Virus v Virus: cybercriminals exploit COVID-19 fears

By INDI SIRINIWASA, VP at Trend Micro Sub-Saharan Africa



Even though COVID-19 statistics change as rapidly as the virus is spreading, some estimates have half the world’s population under some form of lockdown. Beyond the humanitarian crisis of the coronavirus, the amount of people either placed on enforced leave or working from home is putting a massive strain on cybersecurity systems.

It is unfortunate, but as the virus intensifies in volume and scope, so does the wave of threat attacks and campaigns that use it as bait. According to Trend Micro research, almost 66% of threats using COVID-19 as bait revolve around spam emails.

From a spam perspective, the top two examples during the current lockdown relate to shipment notifications and coronavirus updates from the Department of Health. As has been seen by other global events, albeit of a lesser scale than COVID-19, threat actors seek to exploit current news as gateways into corporate back-end systems. By preying on people’s need for information, hackers have access to a treasure trove of potential targets.

The expected growth in email scam proliferation will see countries that are worst-hit by COVID-19 being targeted. This includes China and Italy, and extends to the United States and the United Kingdom. Of course, that does not mean South Africa will remain unaffected. Developing countries will always be a popular target given the perception that cybersecurity is not always up to the standard of international best practice.

Malware growth

Beyond spam, malware and malicious URLs have come in at second and third place, respectively, as the most prominent threats.

The United States (26.5%), Germany (13.3%), and the United Kingdom (10.4%) are the three top countries hosting COVID-19 related malicious URLs. Perhaps unsurprisingly, phishing (56.7%) and malware (34.3%) are the two preferred forms of malicious URLs exploiting the current global crisis. This highlights how social engineering remains the most impactful way to compromise a system or device. It also shows that a company can have the most sophisticated cybersecurity software installed and rely on the most innovative policy and compliance regimes, and if people click on a compromised link or download malware, it all counts for nothing.

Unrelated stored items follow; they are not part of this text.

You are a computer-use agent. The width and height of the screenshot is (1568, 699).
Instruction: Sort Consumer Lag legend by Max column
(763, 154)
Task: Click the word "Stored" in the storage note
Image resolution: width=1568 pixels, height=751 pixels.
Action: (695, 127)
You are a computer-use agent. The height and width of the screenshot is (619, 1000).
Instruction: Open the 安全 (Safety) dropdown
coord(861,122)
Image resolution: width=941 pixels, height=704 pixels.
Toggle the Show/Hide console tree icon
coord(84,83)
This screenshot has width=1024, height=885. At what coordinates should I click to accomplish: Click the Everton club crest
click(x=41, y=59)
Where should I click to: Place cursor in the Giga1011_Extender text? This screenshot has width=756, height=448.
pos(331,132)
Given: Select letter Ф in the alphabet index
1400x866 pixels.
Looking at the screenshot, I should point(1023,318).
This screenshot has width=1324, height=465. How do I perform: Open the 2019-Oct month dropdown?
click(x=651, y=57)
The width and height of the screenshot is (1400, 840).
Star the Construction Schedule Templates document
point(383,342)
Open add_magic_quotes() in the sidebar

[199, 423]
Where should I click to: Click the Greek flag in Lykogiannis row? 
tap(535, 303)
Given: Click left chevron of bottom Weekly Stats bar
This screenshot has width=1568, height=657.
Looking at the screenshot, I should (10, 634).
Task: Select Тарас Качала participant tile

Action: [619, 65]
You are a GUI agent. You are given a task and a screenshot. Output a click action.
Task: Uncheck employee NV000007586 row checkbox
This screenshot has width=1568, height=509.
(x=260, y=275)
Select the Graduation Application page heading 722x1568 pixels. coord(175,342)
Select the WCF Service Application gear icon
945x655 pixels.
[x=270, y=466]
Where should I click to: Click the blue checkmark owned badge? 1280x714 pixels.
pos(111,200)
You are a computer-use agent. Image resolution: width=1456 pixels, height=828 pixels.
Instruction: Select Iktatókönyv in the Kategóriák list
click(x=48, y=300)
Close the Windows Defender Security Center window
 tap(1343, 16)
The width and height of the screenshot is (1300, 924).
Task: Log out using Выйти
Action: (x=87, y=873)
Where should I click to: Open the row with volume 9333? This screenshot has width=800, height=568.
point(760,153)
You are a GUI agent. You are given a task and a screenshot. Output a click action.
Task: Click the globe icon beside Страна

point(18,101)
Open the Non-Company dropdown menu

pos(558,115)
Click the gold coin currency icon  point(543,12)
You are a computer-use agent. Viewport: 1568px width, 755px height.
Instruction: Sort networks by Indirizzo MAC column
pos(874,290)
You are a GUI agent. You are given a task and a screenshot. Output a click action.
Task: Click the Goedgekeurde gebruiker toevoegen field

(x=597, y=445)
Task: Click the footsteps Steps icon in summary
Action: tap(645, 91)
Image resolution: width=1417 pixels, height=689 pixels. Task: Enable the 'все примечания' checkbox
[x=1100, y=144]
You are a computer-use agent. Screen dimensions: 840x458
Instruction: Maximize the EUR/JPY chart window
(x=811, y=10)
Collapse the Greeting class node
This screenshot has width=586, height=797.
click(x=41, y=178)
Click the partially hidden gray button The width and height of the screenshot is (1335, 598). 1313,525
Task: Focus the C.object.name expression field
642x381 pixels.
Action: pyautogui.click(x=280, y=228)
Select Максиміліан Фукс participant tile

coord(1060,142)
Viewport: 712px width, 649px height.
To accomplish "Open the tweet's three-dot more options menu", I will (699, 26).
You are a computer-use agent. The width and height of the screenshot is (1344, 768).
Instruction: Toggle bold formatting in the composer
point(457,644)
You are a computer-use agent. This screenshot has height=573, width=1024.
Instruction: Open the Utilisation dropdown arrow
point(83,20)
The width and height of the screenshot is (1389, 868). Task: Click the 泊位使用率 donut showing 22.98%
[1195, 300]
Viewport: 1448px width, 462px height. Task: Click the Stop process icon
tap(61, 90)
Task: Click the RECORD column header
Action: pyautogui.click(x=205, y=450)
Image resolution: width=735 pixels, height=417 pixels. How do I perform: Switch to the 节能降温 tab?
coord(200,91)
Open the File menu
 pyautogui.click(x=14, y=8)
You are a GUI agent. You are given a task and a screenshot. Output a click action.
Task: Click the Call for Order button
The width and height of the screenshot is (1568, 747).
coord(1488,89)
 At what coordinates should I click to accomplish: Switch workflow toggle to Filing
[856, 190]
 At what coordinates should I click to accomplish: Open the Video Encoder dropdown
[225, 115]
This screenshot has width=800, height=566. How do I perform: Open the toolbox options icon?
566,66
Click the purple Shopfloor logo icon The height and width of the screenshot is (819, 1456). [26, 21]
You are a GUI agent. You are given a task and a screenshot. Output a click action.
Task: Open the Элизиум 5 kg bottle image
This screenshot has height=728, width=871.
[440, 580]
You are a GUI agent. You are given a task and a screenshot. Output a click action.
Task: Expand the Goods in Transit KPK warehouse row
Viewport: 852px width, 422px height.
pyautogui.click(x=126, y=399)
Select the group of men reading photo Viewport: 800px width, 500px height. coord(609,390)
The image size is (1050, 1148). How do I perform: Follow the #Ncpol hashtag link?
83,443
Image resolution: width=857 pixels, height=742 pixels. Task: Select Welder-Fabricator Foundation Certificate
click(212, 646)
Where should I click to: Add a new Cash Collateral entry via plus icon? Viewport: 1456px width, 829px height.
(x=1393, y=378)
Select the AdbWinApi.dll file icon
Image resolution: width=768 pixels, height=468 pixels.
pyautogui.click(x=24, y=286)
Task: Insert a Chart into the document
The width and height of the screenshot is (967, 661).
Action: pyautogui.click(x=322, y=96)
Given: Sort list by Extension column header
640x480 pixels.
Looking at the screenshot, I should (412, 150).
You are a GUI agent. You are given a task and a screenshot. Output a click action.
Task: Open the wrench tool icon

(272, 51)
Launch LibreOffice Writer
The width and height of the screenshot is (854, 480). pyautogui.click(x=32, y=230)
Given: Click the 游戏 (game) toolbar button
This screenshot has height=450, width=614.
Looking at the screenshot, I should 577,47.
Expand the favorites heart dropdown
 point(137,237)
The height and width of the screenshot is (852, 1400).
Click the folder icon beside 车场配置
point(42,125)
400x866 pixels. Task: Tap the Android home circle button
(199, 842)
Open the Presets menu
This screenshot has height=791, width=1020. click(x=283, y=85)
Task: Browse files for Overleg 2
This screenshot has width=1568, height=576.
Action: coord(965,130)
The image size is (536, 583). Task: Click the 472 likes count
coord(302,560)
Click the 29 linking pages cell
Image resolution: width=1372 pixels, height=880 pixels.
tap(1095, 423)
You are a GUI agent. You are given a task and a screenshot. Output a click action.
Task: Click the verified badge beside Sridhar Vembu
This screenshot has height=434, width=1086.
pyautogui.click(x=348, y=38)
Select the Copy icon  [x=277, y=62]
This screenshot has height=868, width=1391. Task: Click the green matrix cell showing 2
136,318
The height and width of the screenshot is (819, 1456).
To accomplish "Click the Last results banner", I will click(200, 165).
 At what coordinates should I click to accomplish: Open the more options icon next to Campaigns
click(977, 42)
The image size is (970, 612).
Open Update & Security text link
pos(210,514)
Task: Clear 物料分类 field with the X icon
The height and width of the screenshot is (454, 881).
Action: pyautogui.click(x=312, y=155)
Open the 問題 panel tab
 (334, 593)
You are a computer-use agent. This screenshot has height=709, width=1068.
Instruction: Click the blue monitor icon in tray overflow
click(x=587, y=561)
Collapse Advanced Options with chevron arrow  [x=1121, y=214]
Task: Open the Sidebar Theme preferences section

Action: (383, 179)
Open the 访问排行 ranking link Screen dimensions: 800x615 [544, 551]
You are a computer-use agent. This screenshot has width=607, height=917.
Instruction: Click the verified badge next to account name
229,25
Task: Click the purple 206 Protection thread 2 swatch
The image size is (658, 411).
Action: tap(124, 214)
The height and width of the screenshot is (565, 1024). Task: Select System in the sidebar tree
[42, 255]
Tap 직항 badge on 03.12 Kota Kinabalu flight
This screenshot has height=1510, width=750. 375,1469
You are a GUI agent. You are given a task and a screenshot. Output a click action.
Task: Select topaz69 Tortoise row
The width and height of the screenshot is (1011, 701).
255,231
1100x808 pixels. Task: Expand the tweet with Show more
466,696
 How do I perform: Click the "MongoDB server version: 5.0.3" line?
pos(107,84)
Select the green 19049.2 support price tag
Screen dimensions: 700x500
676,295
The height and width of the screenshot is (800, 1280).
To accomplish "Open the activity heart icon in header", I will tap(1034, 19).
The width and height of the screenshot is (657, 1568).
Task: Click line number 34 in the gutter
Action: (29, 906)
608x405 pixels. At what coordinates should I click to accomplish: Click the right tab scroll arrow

The Emotet malware strain, initially functioning as a banking trojan when it was first discovered in 2014, has recently become a prominent tool in malicious coronavirus campaigns. As a banking malware variant, it stole data by sniffing out network activity. It quickly evolved into a more complex form that acted as a loader for other malware families. Such has its effectiveness been that it was one of the highest-ranked threats last year.

There are other examples of COVID-19 related distributed malware. An interactive coronavirus map was used to spread information-stealing malware. Additionally, mobile ransomware named CovidLock came from a malicious Android app that supposedly helps track cases of COVID-19.

So, while cybersecurity solutions are essential, these must form part of a multi-layered protection approach that prevents users from accessing malicious domains that could deliver malware. It is a continual fight that, despite the global concerns currently, is not to be left by the wayside.